### DATA TO USE
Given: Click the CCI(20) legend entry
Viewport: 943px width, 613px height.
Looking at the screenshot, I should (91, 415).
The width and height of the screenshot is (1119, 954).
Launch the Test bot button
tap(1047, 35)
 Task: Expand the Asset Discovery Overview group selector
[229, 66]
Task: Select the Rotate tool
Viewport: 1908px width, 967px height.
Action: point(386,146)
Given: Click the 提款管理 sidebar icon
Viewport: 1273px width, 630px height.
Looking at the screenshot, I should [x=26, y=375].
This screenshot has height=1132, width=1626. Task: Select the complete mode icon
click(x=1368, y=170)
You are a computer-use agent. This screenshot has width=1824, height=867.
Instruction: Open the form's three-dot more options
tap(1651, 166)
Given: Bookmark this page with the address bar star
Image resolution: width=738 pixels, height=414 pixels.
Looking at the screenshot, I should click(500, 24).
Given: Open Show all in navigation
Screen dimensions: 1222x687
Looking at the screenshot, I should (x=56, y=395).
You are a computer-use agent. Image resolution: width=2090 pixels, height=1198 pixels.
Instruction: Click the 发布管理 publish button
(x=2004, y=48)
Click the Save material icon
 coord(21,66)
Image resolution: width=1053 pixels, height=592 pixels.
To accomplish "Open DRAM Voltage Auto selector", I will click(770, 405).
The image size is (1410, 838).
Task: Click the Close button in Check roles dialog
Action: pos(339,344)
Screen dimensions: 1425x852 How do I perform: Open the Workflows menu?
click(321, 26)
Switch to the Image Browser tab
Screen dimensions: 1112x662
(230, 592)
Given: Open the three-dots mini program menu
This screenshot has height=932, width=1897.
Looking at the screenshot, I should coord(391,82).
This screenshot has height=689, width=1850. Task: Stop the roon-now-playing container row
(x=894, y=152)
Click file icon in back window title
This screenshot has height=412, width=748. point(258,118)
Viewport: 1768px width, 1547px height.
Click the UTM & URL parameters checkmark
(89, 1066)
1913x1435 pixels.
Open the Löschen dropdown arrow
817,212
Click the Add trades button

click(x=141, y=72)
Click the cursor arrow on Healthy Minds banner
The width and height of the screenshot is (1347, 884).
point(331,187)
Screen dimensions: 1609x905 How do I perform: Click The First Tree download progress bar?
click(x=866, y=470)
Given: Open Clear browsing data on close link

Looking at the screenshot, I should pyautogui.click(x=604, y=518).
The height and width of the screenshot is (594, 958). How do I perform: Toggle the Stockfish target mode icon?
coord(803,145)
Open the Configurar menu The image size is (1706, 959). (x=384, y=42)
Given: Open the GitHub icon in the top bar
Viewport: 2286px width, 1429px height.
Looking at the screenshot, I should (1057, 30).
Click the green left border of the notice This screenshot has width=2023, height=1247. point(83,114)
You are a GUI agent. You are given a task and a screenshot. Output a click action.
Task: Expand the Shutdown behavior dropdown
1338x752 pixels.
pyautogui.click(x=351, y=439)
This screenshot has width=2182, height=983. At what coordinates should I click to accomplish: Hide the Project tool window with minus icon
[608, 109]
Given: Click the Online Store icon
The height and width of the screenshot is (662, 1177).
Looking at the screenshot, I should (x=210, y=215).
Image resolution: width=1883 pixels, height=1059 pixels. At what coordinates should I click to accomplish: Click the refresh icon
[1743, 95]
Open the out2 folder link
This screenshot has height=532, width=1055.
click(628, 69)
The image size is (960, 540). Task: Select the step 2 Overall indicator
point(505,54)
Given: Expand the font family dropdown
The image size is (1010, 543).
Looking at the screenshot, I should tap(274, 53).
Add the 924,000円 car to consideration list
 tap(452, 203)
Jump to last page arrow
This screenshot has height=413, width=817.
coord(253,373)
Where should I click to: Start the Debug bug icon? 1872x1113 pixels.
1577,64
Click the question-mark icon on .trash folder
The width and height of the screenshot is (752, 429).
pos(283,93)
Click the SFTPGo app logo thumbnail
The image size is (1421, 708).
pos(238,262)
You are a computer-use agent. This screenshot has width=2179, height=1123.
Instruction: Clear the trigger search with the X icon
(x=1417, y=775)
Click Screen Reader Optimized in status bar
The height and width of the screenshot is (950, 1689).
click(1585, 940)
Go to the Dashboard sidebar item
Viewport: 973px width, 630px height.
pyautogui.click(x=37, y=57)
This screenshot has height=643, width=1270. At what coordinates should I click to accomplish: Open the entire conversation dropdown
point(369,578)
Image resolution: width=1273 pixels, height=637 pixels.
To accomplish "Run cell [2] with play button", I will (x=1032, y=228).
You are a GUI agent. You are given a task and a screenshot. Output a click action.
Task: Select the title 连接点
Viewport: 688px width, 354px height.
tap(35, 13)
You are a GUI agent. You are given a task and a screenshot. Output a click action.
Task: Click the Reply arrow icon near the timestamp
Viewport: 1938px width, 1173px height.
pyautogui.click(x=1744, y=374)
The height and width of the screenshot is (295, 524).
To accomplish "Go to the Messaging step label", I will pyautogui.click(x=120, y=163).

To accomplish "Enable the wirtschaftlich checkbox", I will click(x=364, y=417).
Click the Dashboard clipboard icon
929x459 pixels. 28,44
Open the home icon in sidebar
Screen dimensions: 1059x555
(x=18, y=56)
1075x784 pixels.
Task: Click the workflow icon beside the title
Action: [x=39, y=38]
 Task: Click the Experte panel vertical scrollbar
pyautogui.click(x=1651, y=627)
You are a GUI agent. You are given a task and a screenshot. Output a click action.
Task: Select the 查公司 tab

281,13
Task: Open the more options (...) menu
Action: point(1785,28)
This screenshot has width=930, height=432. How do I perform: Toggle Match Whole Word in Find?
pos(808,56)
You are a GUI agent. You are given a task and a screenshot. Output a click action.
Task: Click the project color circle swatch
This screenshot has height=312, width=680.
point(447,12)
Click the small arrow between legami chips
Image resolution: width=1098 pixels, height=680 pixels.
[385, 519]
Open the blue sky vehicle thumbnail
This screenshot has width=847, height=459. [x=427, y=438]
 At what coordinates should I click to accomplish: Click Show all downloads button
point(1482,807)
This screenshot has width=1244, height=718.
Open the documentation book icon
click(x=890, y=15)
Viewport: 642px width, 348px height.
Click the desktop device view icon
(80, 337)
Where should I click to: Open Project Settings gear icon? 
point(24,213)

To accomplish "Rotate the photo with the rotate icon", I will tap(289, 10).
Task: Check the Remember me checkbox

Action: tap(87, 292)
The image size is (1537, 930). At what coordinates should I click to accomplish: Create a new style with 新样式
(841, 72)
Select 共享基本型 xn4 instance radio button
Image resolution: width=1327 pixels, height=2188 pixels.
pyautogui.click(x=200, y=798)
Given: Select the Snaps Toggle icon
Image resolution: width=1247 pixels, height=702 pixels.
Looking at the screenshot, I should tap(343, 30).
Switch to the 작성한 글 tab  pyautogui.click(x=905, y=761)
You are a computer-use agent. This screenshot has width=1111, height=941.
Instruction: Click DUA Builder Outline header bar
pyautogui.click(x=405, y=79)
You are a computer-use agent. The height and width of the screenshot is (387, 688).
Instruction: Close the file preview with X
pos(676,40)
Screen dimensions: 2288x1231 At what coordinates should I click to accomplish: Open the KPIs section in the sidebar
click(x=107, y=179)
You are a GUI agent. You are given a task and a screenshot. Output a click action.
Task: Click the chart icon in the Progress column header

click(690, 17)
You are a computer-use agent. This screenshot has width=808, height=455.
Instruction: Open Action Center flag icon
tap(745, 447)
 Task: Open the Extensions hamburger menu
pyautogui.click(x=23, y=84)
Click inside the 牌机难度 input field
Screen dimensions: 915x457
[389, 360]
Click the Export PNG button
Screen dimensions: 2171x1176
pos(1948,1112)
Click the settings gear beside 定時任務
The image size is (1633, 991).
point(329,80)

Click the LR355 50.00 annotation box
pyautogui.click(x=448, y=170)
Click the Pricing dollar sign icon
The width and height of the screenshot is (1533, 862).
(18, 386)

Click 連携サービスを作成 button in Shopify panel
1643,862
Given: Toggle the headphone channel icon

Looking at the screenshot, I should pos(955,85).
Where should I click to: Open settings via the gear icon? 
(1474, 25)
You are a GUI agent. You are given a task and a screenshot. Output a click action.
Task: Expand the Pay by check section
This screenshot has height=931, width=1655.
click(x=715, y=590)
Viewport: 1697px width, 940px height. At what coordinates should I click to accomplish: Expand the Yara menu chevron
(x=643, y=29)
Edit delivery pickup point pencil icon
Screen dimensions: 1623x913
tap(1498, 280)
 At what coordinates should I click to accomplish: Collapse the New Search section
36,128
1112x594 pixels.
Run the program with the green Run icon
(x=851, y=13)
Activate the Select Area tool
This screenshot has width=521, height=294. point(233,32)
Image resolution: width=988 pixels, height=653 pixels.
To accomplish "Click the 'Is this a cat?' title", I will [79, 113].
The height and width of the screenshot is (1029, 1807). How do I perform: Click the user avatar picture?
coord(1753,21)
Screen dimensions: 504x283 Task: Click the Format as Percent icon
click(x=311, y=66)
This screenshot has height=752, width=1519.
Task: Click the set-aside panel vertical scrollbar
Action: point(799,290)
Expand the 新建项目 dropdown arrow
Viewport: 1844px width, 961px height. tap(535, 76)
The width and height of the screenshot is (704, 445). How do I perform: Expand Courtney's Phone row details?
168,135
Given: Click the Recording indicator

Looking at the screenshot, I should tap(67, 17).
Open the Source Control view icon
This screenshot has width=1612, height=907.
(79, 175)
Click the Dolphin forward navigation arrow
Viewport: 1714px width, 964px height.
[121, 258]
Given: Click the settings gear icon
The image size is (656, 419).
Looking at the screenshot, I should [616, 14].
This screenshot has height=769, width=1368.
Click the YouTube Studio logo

### EXERCISE
Go through the entries and copy every line with "page".

### COMPLETED EXERCISE
Given: Bookmark this page with the address bar star
Jump to last page arrow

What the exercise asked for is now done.